Film fans might feel vaguely short-changed this time out. While earlier episodes saw Marvel cast members and director Robert Rodriguez guesting, there’s no sign of movie folk here. So don’t go hoping that Baby Yoda will pop up assisting in the roasting of a Kowakian monkey-lizard. One for the Mandalorian fans, there. Talking of, Favreau’s busy duties on the Star Wars series likely contributed to the sparse offerings here, which means, with the relatively swift, sub-30 minute running time of each episode, it passes quickly – fast food, rather than a gourmet meal. Still, it’ll fill that hole if you’re after a chilled-out cooking show that feels like you’re hanging with friends rather than taking culinary courses. And the food is good, filling stuff, not some fancy, complex cuisine.

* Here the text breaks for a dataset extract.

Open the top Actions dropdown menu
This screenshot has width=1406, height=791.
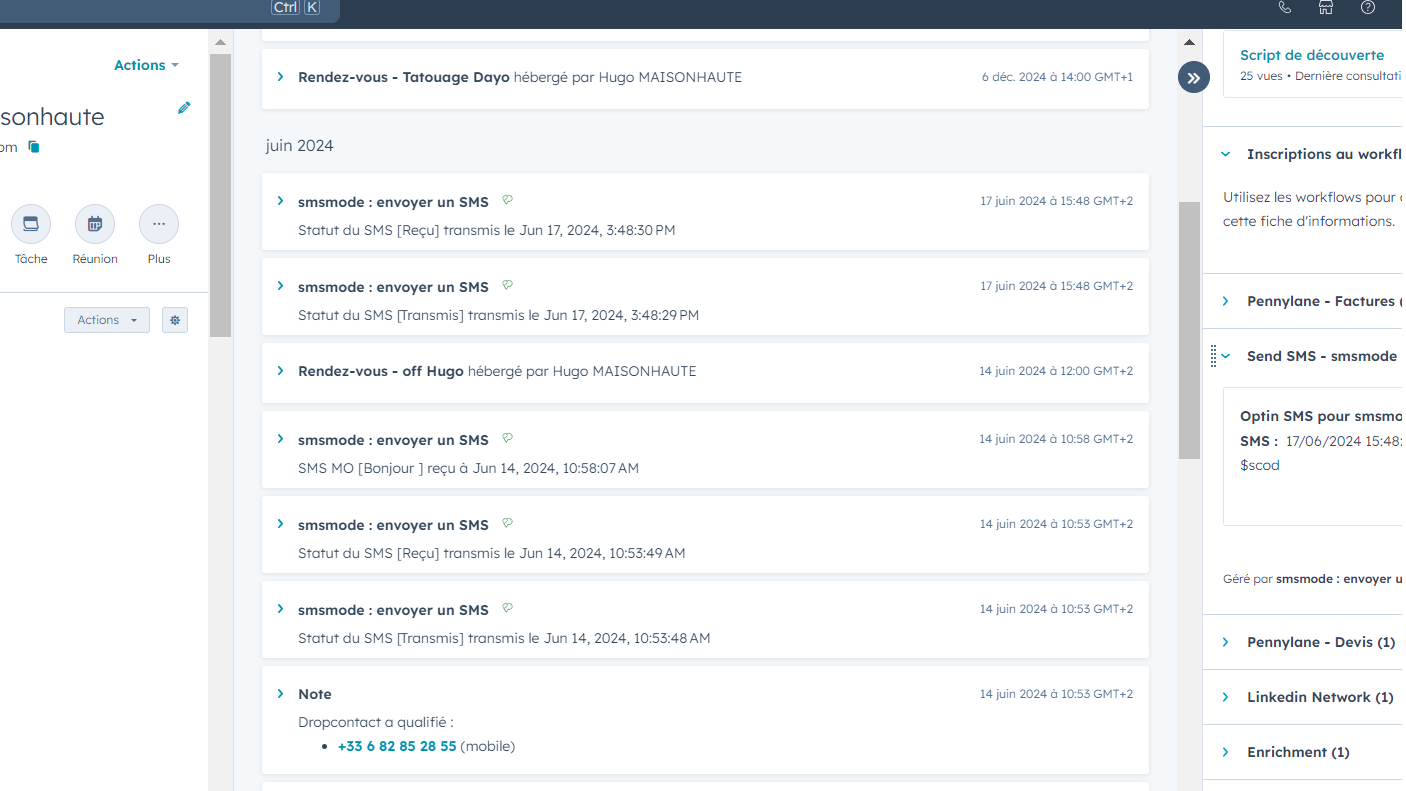coord(146,65)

One proviso: like going grocery shopping, don’t watch it if you haven’t eaten anything. Your stomach will not thank you.
The Chef Show Season 2, Volume 1 is on Netflix now.

Image Credit: Channel 4
Keeping with the uplifting theme, it’s great to have The Great British Bake-Off (no, I will not call it the “Baking Show”, no matter how much Netflix might wish me to) back on our screens. After pandemic-fuelled worries that it might not even be possible to whip up the show this year, the production team figured out a COVID-safe way to proceed. The location has shifted, and the tent is now much more open to the elements (to allow fresh air to flow through). Contestants agreed to stay (along with the judges and crew) in a bubble for several weeks, leaving their families as opposed to the usual schedule of filming on weekends.

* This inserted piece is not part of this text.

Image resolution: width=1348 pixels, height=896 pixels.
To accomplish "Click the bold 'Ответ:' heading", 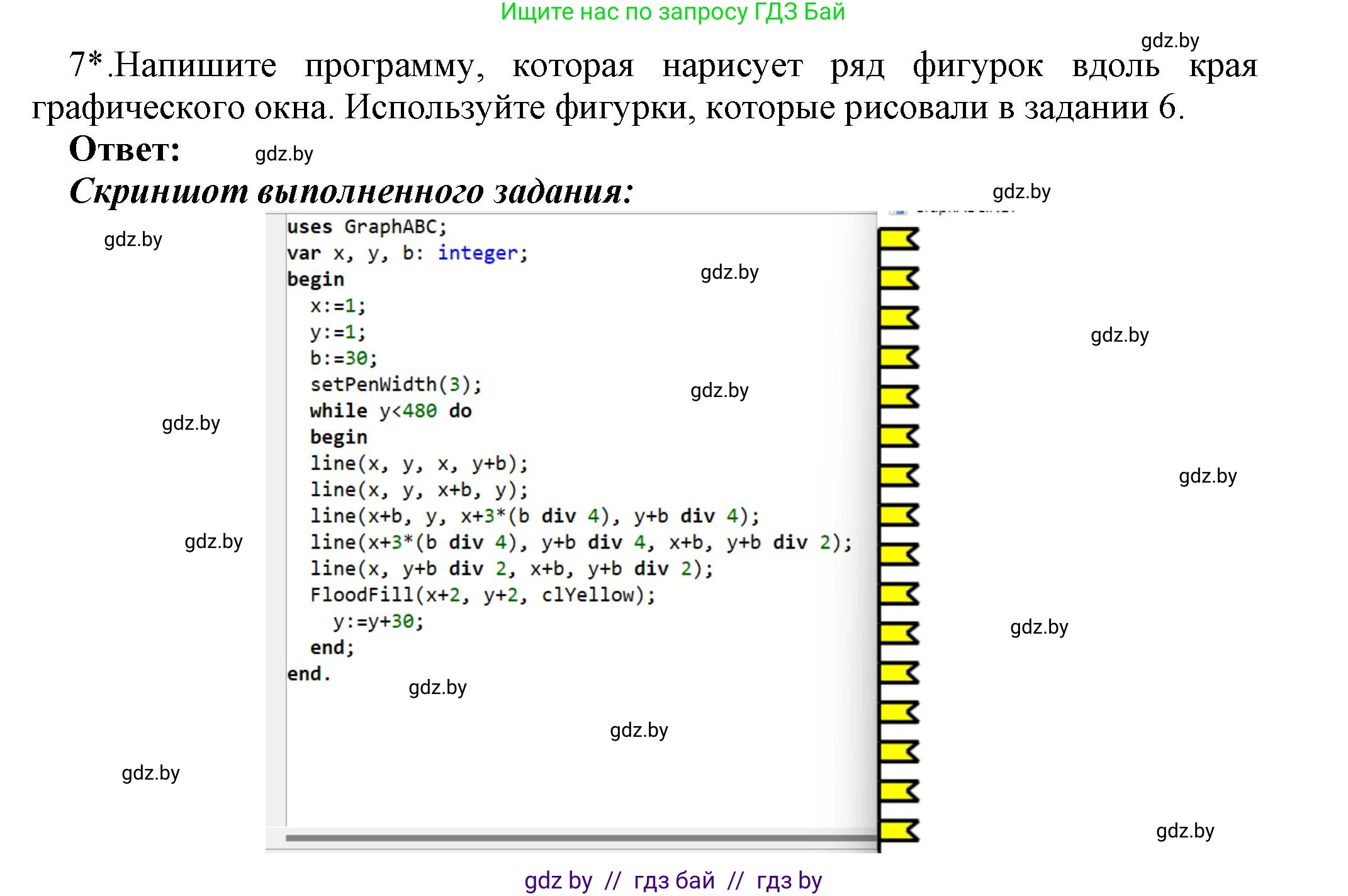I will tap(125, 150).
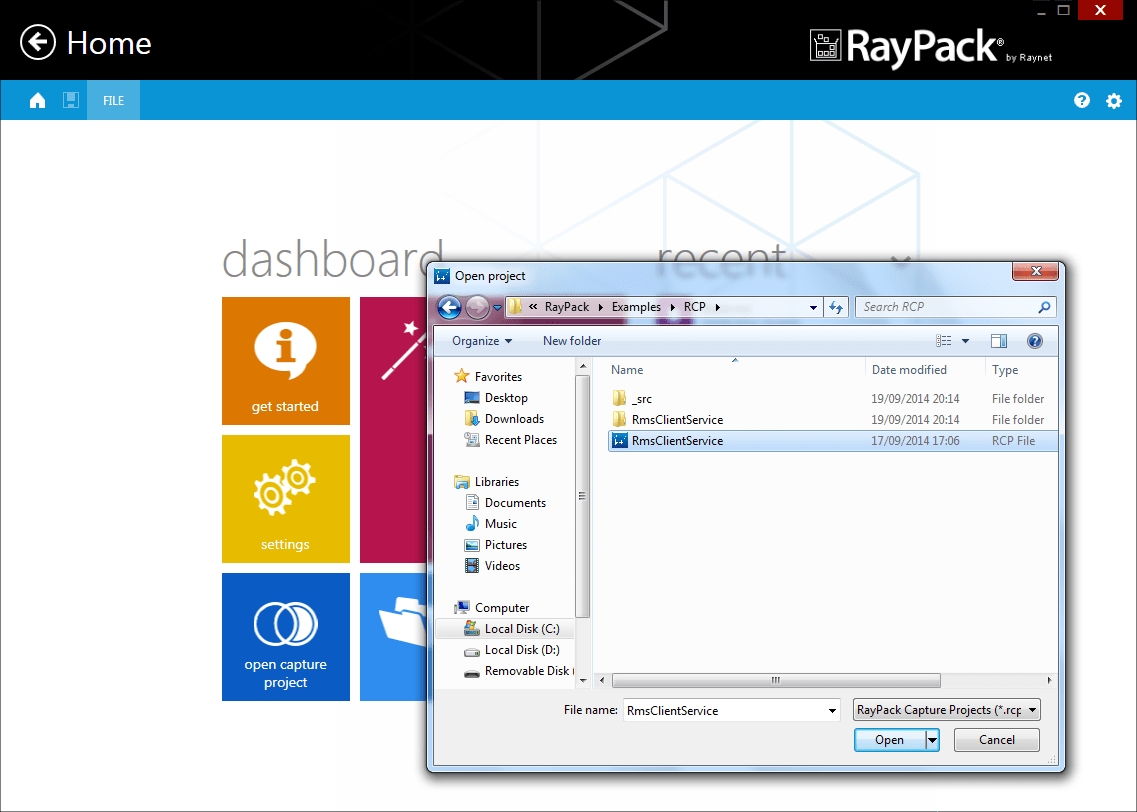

And there are changes in front of the camera too, with Sandi Toksvig replaced by Matt Lucas. While it’s slightly sad to see the gender dynamic of the show shift from where it started (Mel, Sue, Mary Berry and Paul Hollywood) – and Prue Leith even comments that “none of you is a grown-up” – Lucas fits in seamlessly. His comic partnership with Noel Fielding feels much more natural than Sandi’s ever did. The Netflix version omits the Boris Johnson-spoofing opening video, though you can find it here.
Yet for all the changes, this is still Bake-Off at its core: the challenges are tough, the contestants are mostly delightful and game, and Paul Hollywood still looks a bit like Game Of Thrones’ Night King. This first episode of the new series was Cake Week, with a Battenberg Signature, a tricky Pineapple Upside-Down Cake Technical and, toughest of all, a Showstopper that involved building cake busts of historical figures or celebrities. Human shapes are not easy to make from cake (particularly sponge) and to have the result also be edible requires even more work – most of those big cake design shows you see on TV feature displays that are meant to delight your eyes, not your mouth. Cue a lot of cakes that make their subjects look less like themselves and more like slightly melted statues.
What transpires is the usual mixture of laughter and tears, of designs and disaster, though the drama is on the light side, mostly around one of the bakers accidentally nudging another, causing their cakes to spill to the floor. And there’s still that feeling of warm support for everyone, even as Noel and Matt are making their cracks, and Paul and Prue are offering critique of the cakes.
Welcome back, Bake-Off. You were needed more than ever.
Episodes Of Series 11 (Volume 8) will air weekly on Netflix US following a Tuesday night debut on Channel 4 in the UK.